__Geselecteerde tekst__.
————————

Het bloedbad van Madrid, 1936

De slachtoffers van Paracuellos en Torrejón
4 minuten leestijd
Begraafplaats martelaren Paracuellos Bron: cc/Contando Estrelas
Begraafplaats martelaren Paracuellos Bron: cc/Contando Estrelas

Tijdens de Spaanse Burgeroorlog werd eind 1936 een bloedbad aangericht onder mensen met rechtse sympathieën die gevangen zaten in Madrid. Zij werden beschouwd als de vijfde colonne van de militaire opstandelingen die met vier legereenheden oprukten naar de hoofdstad.

Hoeveel gevangenen zijn er geëxecuteerd en wie waren daarvoor verantwoordelijk?

De volkstribunalen of checas

Aan de vooravond van het uitbreken van de Spaanse Burgeroorlog waren er in de drie door het linkse Volksfront beheerste grote Spaanse steden, Madrid, Barcelona en Valencia, tal van volkstribunalen ofwel checas actief. Checas ondervroegen burgers of militairen met verdachte – lees: rechtse – sympathieën en berechtten ze. Het begrip checa dateert uit de tijd van de Russische omwenteling in 1917 toen daar tribunalen met die naam werden opgericht ter bestrijding van contrarevolutionaire elementen.

Michael Koltsov
Michael Koltsov
In Spanje opereerden rond 330 van deze checas, waarvan alleen al in Madrid 225. Sommige ressorteerden rechtstreeks onder de Spaanse regering, maar in feite had elke bij het Volksfront aangesloten beweging haar eigen tribunalen. Van rechtspreken door de checas was in feite geen sprake. Mensen werden opgepakt op vage aanwijzingen en er zijn vele honderden standrechtelijk geëxecuteerd. Soms luidde de uitspraak ‘vrijlating’ waarna de verdachte bij het verlaten van het gebouw alsnog werd aangehouden en omgebracht.

————————

__Gegeven materiaal__.
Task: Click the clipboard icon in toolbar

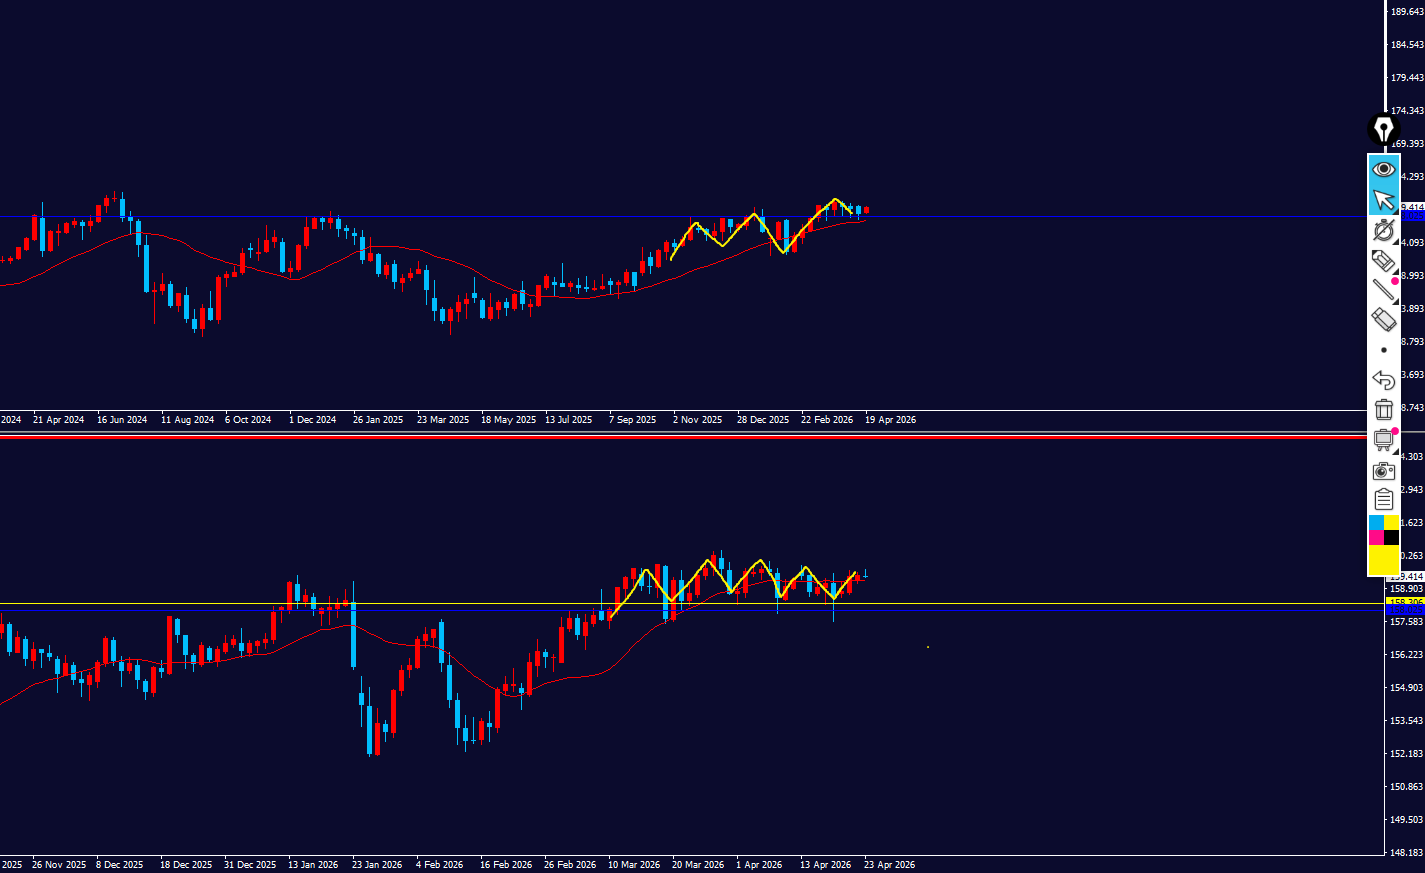Action: [x=1384, y=499]
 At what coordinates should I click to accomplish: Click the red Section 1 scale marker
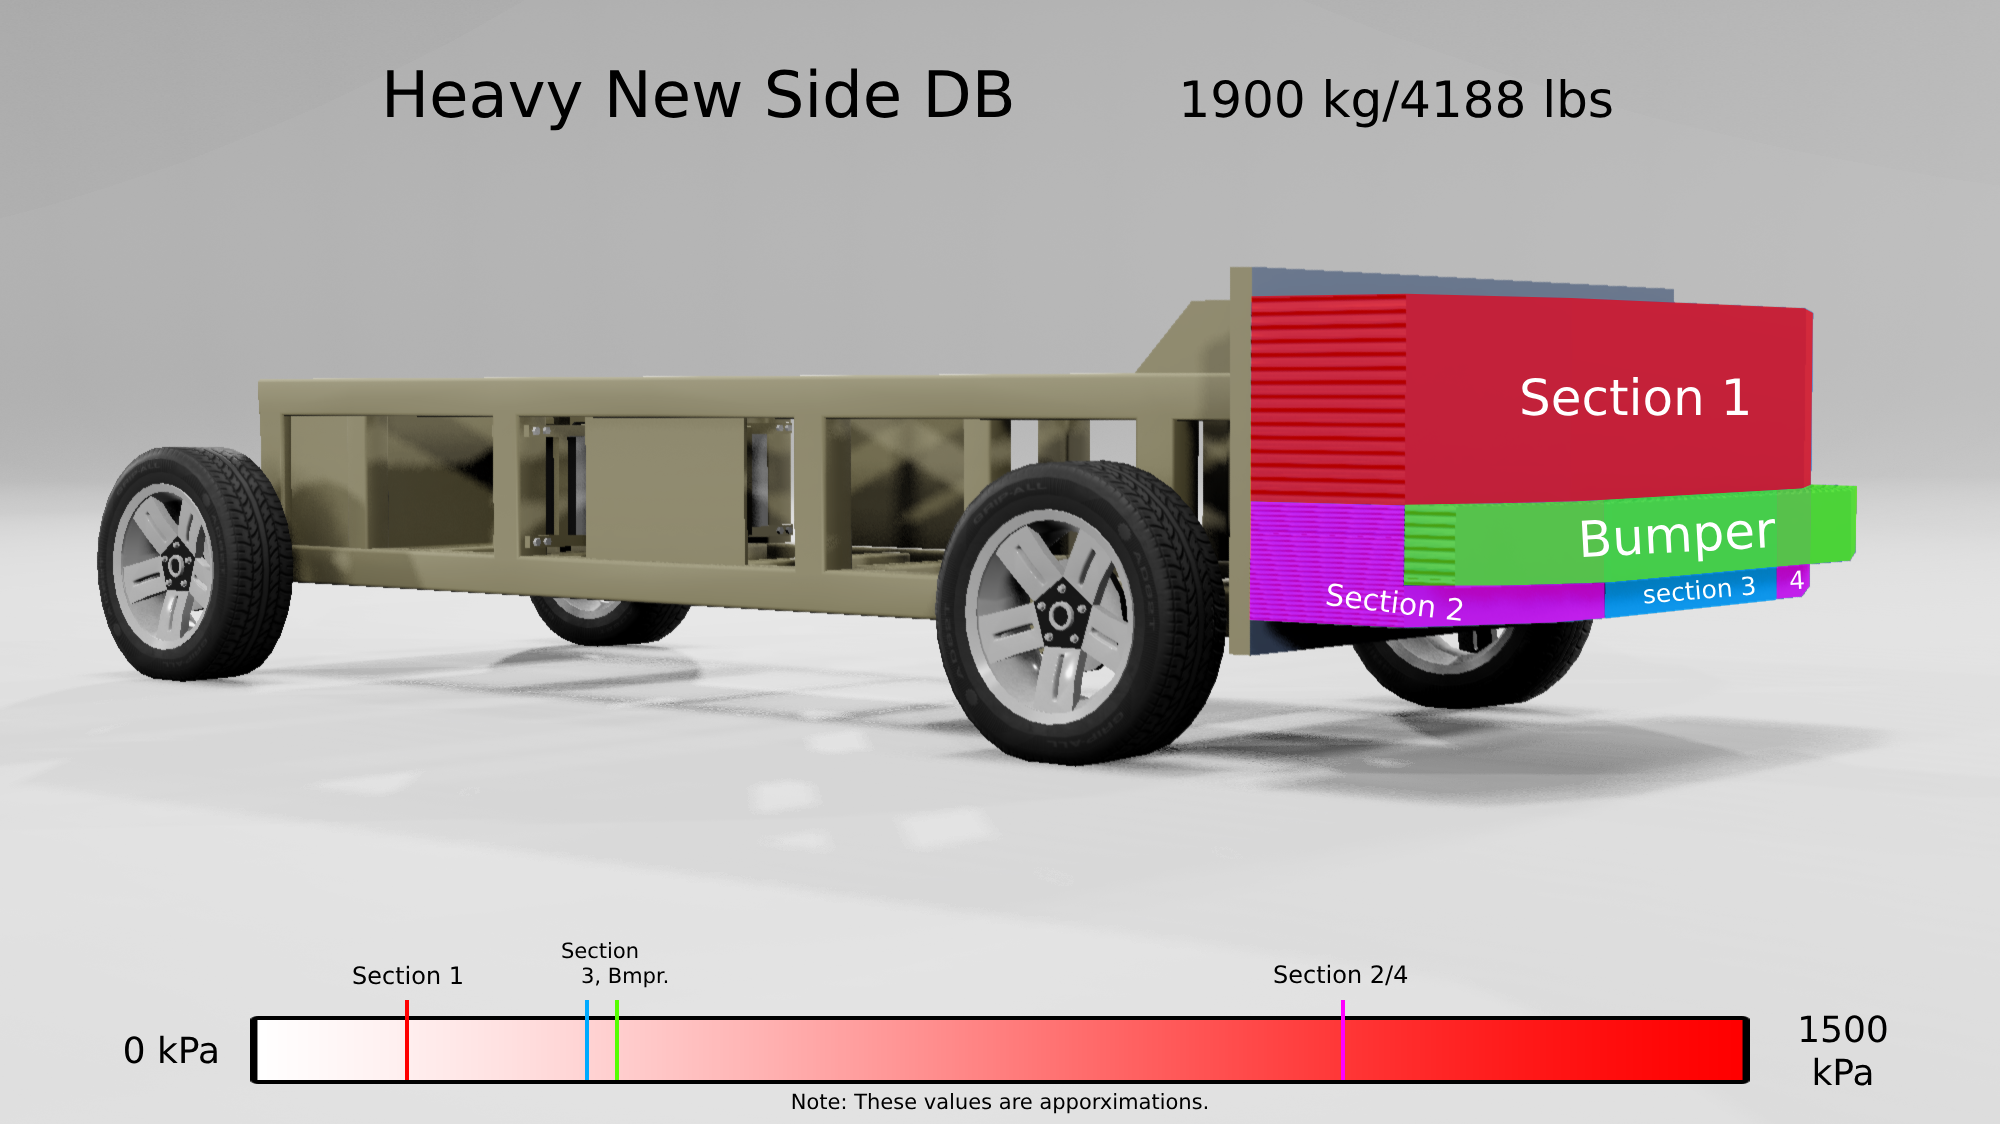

————————

__Wat je doet__.
• 1. Beantwoord op basis van de tekst over het bloedbad van Madrid:
(a) In welk jaar werden in Rusland de eerste tribunalen met de naam checa opgericht?
(b) Hoeveel checas waren er in Madrid actief?
(c) In welke drie grote steden waren checas actief?
• 2. Schrijf het vervolg van de tekst over het bloedbad van Madrid, aansluitend op de laatste zin.

__Antwoorden hieronder__.
• 1.
(a) 1917
(b) 225
(c) Madrid, Barcelona en Valencia

• 2.
Dit recht van de straat heerste ook in de gevangenissen van Madrid, waar duizenden sympathisanten van rechts werden vastgehouden die Franco’s vijfde colonne vormden en bij de verovering van de stad een rol zouden kunnen spelen. Dat was ook de vrees van Michael Koltsov, correspondent voor de Russische krant de Pravda in Spanje, maar achter de schermen een man met veel macht, die de Spaanse regering adviseerde op instigatie van de Russische communistische partij. Koltsov drong sterk aan op evacuatie van de gevangenen. Begin november werd de situatie in Madrid zo nijpend, dat de regering besloot de stad te verlaten en naar Valencia te vluchten. Vrijwel iedereen was van mening dat de hoofdstad elk moment in handen kon vallen van de opstandelingen.

In de loop van de avond van 6 november 1936 was het zover, de regering vertrok en liet Madrid achter in handen van de Junta de Defensa de Madrid die als opdracht kreeg de stad tegen elke prijs te verdedigen. Deze Junta was samengesteld uit vertegenwoordigers van alle partijen die de regering vormden en stond onder leiding van generaal José Miaja. Hij was niet bepaald een briljant bestuurder, maar kon gelukkig beschikken over een aantal competente bevelvoerders zoals luitenant-kolonel Vicente Rojo die een grote rol heeft gespeeld in de uiteindelijk succesvolle verdediging van de stad. Niet onbelangrijk daarbij was overigens dat de complete aanvalsplannen van Franco’s opstandelingen werden aangetroffen op een dode officier, wat betekende dat Rojo precies wist op welke plaatsen hij zijn verdediging moest concentreren.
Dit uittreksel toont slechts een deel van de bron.